Schlägt dieser Prozess fehl, beispielsweise dort wo das Kind in der frühen Entwicklung an der elterlichen oder gesellschaftlichen Allmacht scheitert oder ihm verbindliche Bindungen fehlen, ist die Grundlage einer autoritaristischen Charakterbildung gelegt.
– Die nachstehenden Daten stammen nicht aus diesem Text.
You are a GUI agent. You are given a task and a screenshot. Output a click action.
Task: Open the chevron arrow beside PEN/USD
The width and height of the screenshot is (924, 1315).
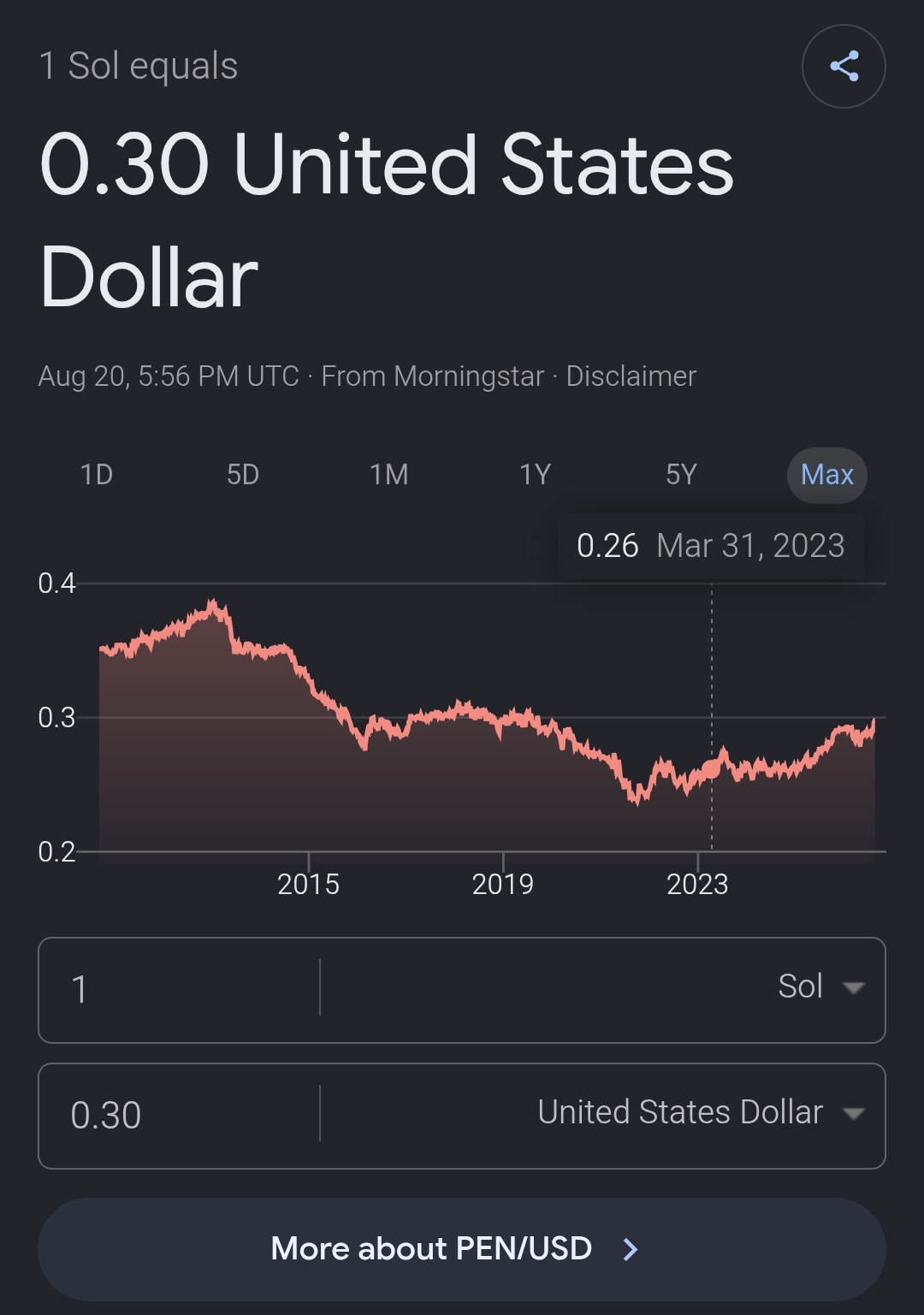tap(631, 1249)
So entsteht eine Charakterstruktur in der enorme Kräfte wirken, die nicht in Einklang zu bringen sind: Ein Es, dessen Wuschstruktur dem Ich fremd bleibt, dessen Regungen verboten sind und welche durch die Verbote aggressiv entstellt werden. Ein Über-Ich, welches die gesellschaftlichen Anforderungen, Normen und Werte repräsentiert, das nicht der Kontrolle des Ich unterliegt. Es überschüttet Ich und Es die anderen psychischen Instanzen mit maßlosen Aggressionen, ist streng, repressiv und archaisch, kann also gesellschaftliche Anforderungen nicht eigenständig einschätzen.
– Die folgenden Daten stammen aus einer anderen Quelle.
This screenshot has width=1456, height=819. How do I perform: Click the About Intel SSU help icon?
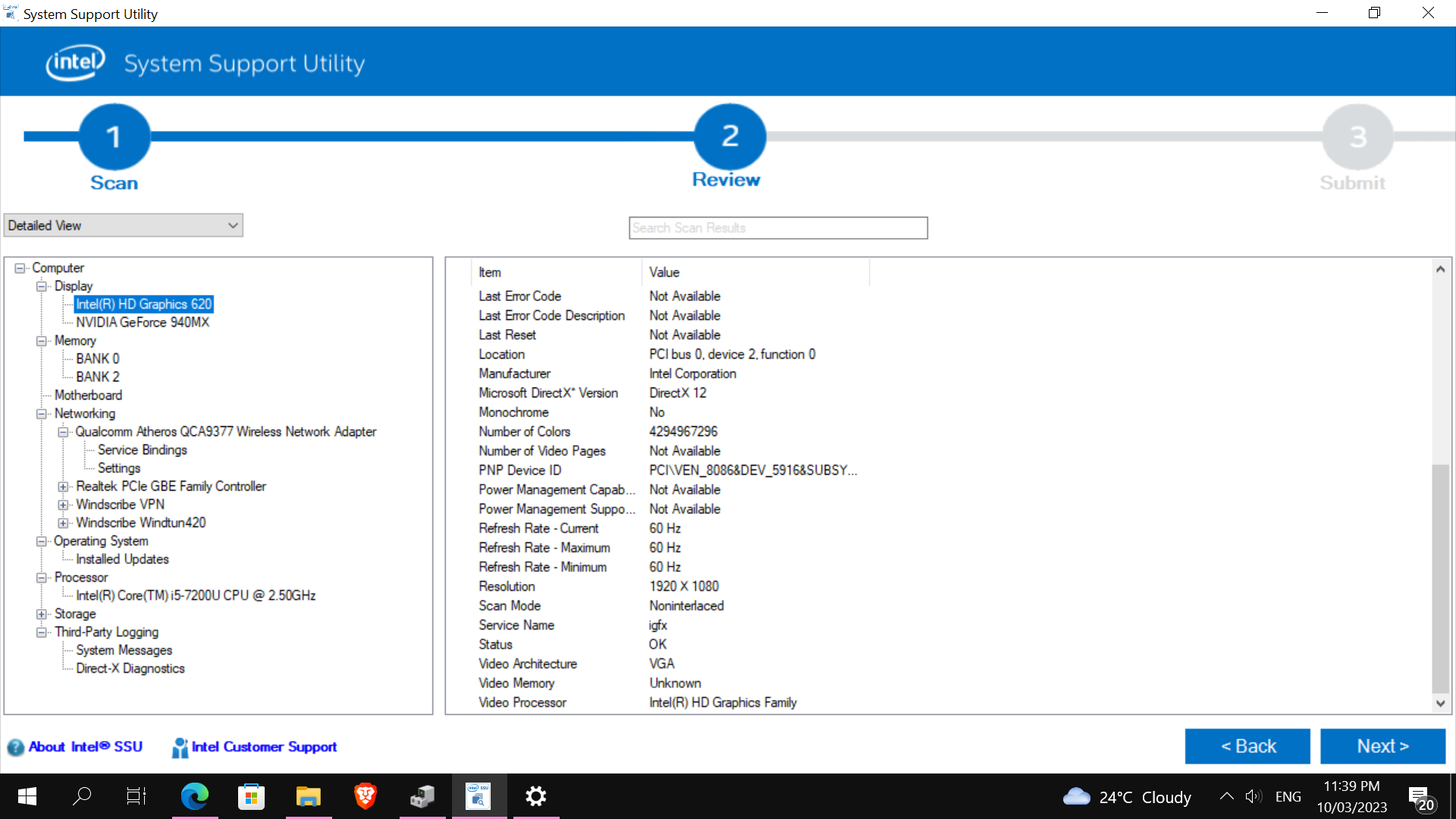pos(15,748)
Zwischen Es und Über-Ich wird das Ich beinahe zerrieben und bleibt schwach und klein. So kann es seiner Rolle als Vermittlungsinstanz zwischen dem Subjekt und der Außenwelt nicht gerecht werden. Die Ich-schwache Person bleibt durch die mißlungene Integration des Über-Ich, also der gesellschaftlichen Autorität in den psychischen Apparat, von äußeren Autoritäten abhängig.

Dieses Ich-Schwache Subjekt steht förmlich unter dem Zwang die erfahrene Gewalt, die Quelle der eigenen Identität wird zu wiederholen. Die Orientierung an gesellschaftlichen Normen und Werten und deren Überhöhung, bieten im den Halt, den es in sich nicht hat. All jene die real oder scheinbar diese Infrage stellen müssen aggressiv bekämpft werden.

Zu beobachten sind zwei Tendenzen des Autoritären: Die durch die Triebunterdrückung erfahrene Gewalt wird, nur schwach rationalisiert, sadistisch gegen scheinbar Schwächere und Abweichende gewendet. Dieser „Sadismus im Kampf mit seinen eigenen Regungen,... der in der Form von Lebensneid nach außen gegen die wirklich oder scheinbar Genussfähigen“ (Löwenthal 1982) gerichtet wird, bildet eine Grundlage für das Verfolgen von Menschen. Dieses Prinzip findet in Juden und Jüdinnen seine Personalisierung. Gleichzeitig unterwerfen sich die autoritär strukturierten den überhöhten Autoritäten masochistisch auch in Verkennung der eigenen Interessen.

Der von der kritischen Theorie begründete Begriff der pathischen Projektion sieht im antisemitischen Bild von Jüdinnen und Juden wesentliche Repräsentanzen des Eigenen der autoritären Charaktere:

 „Mit den Juden wird ...projektiv totgeschlagen, was der Antisemit an sich insgeheim selbst verachtet und wonach er sich unbewusst sehnt – alle möglichen sado-masochistischen Phantasien, wie verdrängte Wünsche herrschaftlich Subjektivierter.“ (Rensmann 2001). Zugleich dienen „die Juden“ als verkörperlichte Erklärung einer nicht verstandenen Welt.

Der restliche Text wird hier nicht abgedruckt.